Lynda.com, the online learning unit of LinkedIn that is now a subsidiary of Microsoft, is the latest victim of a data hack.
According to a report, during the weekend Lynda.com sent out an email to certain users alerting them to the fact that the company was hacked, with fraudsters stealing contact information and courses that some of its users viewed. The report noted Lynda.com is also emailing about 9.5 million users whose passwords weren’t part of the database that was hacked. Fewer than 55,000 users’ passwords were impacted by the breach. Lynda.com reset the passwords of the impacted users and alerted them to the action via email. No credit card information was included in the hack, with a spokesperson saying in the report that the passwords were “cryptographically salted and hashed” and that “we have no evidence that any of this data has been made publicly available and we have taken additional steps to secure Lynda.com accounts.”
The revelation on the part of Lynda.com comes just days after Yahoo disclosed another older data breach.

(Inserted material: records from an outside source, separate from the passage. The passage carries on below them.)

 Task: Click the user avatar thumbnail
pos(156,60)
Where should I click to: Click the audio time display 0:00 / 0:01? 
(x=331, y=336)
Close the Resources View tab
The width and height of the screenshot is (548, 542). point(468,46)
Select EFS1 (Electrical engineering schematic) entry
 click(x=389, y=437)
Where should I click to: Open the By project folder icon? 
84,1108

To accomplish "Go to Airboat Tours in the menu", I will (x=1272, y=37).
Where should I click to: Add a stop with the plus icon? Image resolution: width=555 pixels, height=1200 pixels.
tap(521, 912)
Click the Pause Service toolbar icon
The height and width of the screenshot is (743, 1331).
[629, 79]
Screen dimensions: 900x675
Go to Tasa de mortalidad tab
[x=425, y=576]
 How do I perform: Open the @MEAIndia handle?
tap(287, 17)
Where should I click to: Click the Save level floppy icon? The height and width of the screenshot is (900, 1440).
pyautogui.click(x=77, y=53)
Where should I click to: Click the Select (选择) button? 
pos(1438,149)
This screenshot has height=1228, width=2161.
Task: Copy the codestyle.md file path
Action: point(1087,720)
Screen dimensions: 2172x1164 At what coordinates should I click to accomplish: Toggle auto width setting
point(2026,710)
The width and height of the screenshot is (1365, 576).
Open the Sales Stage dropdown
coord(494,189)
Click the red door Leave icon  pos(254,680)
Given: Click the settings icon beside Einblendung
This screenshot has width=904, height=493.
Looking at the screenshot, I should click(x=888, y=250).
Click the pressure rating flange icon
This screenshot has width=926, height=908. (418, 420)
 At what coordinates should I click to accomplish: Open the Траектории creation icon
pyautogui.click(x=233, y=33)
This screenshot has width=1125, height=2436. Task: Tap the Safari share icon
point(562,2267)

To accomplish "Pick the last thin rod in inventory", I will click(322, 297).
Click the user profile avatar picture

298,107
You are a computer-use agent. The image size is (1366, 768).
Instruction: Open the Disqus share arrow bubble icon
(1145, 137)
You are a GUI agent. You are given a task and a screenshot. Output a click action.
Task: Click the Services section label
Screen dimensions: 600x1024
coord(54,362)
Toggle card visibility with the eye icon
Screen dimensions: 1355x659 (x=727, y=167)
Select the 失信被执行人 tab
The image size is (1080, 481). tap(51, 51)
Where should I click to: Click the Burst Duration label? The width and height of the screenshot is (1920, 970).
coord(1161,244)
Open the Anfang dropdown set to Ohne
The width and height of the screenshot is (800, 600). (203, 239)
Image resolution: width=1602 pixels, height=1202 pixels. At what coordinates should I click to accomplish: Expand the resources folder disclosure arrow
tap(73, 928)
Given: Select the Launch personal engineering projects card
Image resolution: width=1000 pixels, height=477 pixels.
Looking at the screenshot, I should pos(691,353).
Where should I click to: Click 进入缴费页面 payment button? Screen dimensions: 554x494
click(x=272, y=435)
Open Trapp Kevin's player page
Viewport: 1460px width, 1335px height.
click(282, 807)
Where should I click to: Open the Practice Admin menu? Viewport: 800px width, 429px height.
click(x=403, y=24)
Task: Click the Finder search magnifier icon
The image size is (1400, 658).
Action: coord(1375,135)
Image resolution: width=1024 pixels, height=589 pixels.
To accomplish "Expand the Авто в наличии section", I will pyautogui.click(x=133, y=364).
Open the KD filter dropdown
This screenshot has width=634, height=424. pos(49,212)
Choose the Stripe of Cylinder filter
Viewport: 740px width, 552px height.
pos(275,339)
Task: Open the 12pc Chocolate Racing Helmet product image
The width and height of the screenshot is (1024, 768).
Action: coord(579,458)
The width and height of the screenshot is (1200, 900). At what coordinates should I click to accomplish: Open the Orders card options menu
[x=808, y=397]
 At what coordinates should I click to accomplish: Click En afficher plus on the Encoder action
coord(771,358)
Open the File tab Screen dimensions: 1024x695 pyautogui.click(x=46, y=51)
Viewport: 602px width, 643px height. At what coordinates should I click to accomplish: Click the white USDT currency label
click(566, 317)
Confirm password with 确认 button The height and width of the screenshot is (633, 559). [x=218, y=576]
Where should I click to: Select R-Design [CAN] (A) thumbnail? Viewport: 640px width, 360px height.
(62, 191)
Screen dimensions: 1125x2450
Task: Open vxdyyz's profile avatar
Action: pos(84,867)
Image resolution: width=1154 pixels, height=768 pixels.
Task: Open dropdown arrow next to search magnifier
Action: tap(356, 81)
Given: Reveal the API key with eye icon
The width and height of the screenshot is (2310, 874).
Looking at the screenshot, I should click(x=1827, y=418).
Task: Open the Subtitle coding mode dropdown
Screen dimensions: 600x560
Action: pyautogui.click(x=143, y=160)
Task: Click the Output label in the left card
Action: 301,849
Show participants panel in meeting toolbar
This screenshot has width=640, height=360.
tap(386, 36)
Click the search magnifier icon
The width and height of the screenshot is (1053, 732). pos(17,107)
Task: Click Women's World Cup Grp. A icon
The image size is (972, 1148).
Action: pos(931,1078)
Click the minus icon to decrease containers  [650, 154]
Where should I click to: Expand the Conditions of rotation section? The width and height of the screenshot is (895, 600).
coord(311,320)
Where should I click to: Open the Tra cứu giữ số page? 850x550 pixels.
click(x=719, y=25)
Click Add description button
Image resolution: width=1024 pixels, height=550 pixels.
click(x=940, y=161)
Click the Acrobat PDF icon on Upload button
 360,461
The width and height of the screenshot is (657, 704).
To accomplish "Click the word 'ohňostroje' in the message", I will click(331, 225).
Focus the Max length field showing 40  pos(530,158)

Last week Yahoo said it believes an “unauthorized third party” stole data associated with more than 1 billion user accounts in August 2013. That’s in addition to the half-million customers whose data was hacked in another incident that Yahoo disclosed in September. The company believes the August 2013 hack is “likely distinct” from the other incident. In November, Yahoo disclosed in a Securities and Exchange Commission filing that law enforcement provided it with data files that a hacker claimed was Yahoo user data. Upon analyzing it with the help of outside forensic experts, Yahoo has said it turned out to be the company’s data.